Hobby project: SequentialFit.jl

I don’t know mathematical optimization, and this might be a tremendously dumb idea, but I couldn’t get it out of my head after working on a project where I was fitting a surrogate model to the outputs from a very expensive simulation. So I made this thing for fun:

Not going to register it or anything, but I’m happy for feedback/discussions/links to related papers.

Basically, if fitting, taking the gradient of your model with respect to its parameters and optimizing on that gradient are all orders-of-magnitude cheaper operations than sampling, it might make sense to use your current model to inform the choice of sample points. Big drawback: It requires you to already be fairly confident in the general quality of your model, so it probably doesn’t hold up for science.


And a picture because those drive engagement.



You might already be aware, but this is pretty similar to Bayesian Optimization.


I’ve encountered it, and it’s similar, but the big difference is that I impose a specific model function, and bayesian optimization (from what I understand) uses GPs, which are essentially polynomials.

In my use case, the purpose of the fit is to find specific, physically meaningful parameters, like linewidth, height and position of a gaussian. Extracting them from a GP seems difficult (but I’m not convinced I understand bayesian optimization enough to say for sure that this is not just a poor implementation of it).

Your code seems different to pure BO, but the idea of fitting a surrogate and optimizing a metric of that pops up in different areas.

You could also look up “Bobyqa”.


There is also GitHub - SciML/Surrogates.jl: Surrogate modeling and optimization for scientific machine learning (SciML).


The idea of this approach looks very interesting for fitting analytical physical models to expensive simulations, or to experimental data when one can actively control the next point to measure. It seems a more direct approach than going through some surrogate model and fitting an analytical function after that.
Could you please clarify what do you mean by:

Big drawback: It requires you to already be fairly confident in the general quality of your model, so it probably doesn’t hold up for science.


1 Like

Sure. Like I said, I haven’t investigated this thoroughly, but unlike Bayesian optimization it doesn’t actually act on uncertainty, but rather on “If my model is (close to) correct, where should I sample to get maximum information?”. If your initial guess of parameters is a bit off, there is no proper method to explore other regions (we have exploitation but not exploration if my opti-lingo is up to date).

Maybe there’s some good change I could make to improve the algorithm in this respect – I know for certain that adding the prod(s.X .- x)^2 factor was necessary to stop it from just sampling the same spot on what it thought were the slopes over and over.

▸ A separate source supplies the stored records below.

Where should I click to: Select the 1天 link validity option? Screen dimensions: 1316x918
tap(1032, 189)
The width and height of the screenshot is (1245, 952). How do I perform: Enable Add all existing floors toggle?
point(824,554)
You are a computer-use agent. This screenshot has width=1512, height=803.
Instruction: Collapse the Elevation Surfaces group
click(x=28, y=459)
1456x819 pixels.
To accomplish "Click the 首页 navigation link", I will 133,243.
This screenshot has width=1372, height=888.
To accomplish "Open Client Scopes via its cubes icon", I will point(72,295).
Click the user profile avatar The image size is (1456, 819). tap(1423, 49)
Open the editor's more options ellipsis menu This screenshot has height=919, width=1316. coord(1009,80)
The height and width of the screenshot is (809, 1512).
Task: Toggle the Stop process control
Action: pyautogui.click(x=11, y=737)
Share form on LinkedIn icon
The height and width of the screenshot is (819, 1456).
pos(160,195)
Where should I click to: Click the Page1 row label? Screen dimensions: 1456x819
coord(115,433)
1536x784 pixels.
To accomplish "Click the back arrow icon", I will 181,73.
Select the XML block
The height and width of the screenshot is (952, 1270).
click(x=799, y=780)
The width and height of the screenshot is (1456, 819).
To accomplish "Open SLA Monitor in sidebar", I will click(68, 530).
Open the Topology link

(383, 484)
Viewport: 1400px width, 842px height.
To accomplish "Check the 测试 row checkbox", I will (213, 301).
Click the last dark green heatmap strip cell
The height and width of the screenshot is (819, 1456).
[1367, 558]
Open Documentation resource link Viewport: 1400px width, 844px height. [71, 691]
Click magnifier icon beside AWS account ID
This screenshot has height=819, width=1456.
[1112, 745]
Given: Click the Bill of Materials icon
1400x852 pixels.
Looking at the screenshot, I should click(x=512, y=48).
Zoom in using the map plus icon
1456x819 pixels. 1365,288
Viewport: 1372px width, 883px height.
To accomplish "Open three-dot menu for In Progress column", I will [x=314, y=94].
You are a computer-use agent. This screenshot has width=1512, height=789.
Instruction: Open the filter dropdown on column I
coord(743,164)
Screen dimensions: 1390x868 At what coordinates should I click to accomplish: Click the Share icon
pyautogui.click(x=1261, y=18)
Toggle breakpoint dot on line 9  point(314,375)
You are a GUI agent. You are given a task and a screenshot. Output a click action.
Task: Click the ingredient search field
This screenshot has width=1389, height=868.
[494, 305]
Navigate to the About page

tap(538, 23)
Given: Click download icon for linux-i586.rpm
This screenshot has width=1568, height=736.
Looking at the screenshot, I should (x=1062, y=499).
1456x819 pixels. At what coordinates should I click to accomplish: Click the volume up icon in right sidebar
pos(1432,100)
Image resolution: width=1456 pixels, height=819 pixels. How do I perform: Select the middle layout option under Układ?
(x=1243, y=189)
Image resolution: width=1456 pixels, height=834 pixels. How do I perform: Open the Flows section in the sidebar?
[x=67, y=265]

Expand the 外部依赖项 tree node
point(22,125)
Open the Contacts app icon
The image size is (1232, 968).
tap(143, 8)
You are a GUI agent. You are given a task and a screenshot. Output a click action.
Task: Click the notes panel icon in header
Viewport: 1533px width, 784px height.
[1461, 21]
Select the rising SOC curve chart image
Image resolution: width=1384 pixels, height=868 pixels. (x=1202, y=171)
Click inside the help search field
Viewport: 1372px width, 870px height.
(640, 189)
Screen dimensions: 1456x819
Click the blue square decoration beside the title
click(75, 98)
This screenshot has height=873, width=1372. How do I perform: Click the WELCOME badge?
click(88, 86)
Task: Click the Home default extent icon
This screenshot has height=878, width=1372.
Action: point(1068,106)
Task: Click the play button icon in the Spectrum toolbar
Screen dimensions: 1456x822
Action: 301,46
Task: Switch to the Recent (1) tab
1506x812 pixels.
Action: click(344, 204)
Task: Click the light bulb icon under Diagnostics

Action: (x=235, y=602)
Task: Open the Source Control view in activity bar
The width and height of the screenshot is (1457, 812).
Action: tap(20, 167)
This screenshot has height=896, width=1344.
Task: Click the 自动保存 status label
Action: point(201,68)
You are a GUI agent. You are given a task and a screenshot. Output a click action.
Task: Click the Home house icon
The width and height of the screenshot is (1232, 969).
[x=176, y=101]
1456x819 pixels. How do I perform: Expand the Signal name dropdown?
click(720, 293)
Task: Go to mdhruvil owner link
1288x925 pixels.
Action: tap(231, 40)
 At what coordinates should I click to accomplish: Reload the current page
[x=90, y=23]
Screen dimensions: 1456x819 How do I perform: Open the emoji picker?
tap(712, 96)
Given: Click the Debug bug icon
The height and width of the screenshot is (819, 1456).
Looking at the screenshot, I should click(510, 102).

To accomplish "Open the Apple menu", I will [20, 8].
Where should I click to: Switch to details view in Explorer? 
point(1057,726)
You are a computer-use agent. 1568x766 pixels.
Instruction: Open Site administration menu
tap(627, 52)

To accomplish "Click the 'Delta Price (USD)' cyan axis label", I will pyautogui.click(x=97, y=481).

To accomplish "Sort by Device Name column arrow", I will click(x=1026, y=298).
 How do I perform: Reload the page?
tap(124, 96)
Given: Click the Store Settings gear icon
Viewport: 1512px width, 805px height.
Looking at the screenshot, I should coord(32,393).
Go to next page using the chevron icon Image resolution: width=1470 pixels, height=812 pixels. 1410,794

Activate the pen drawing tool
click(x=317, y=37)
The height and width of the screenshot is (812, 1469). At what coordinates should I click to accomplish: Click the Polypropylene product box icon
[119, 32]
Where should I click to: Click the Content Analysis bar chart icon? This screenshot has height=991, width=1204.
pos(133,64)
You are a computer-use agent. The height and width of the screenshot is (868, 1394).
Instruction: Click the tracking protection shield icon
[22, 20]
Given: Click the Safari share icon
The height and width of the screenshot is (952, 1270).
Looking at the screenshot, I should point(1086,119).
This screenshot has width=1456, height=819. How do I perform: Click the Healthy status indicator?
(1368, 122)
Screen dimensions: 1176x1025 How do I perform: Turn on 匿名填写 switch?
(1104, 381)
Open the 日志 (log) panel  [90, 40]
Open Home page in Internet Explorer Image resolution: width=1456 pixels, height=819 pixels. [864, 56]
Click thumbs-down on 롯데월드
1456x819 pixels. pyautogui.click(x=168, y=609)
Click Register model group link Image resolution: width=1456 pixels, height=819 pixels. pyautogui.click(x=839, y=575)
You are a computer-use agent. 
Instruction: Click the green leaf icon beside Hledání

In the example above we can see that it does a decent job, but I’m not certain I could trust it without checking against the ground truth. And I have no idea what kind of functions this would work for vs not.

Hm, I see… It relies on the general behaviour of the model function with the current parameter values, and if the reality is vastly different the point selection will be far from optimal.
Are you aware of any papers/studies of such methods? I tried googling some keywords but no success.

Nope, I was kind of hoping some would turn up here :stuck_out_tongue:

1 Like

This paper seems to propose a similar idea. The authors implemented it in the old Boeing Design Explorer software.

author = “{Audet, C.} and {J.E. Dennis} and {D. W. Moore} and
{A. J. Booker} and {P. D. Frank}”,
title = “A Surrogate-Model-Based Method for Constrained Optimization,
year = “2000”,
booktitle= “Eighth AIAA/USAF/NASA/ISSMO Symposium on Multidisciplinary
Analysis and


@mohamed82008, on the surrogates topic, the following slides: Introduction to Gaussian Process Surrogate Models, by Nicolas Durrande and Rodolphe Le Riche (2017), provide a really good overview.


This is wrong btw. GPs aren’t essentially polynomials. They are very different beasts. GPs are semi-parametric models in the sense that you need all the data around to do prediction with them, not just the parameters. GPs are naturally probabilistic and Bayesian which makes them an awkward choice to “fit” deterministic functions but it will work anyways if you ignore the variance. But that property of GPs also makes them seamlessly extend to stochastic optimisation where the objective or constraints can be random in nature.


This does not surprise me. I haven’t found a definition that relates them to anything I understand. I think there’s a couple of steps of reading I would have to do in between.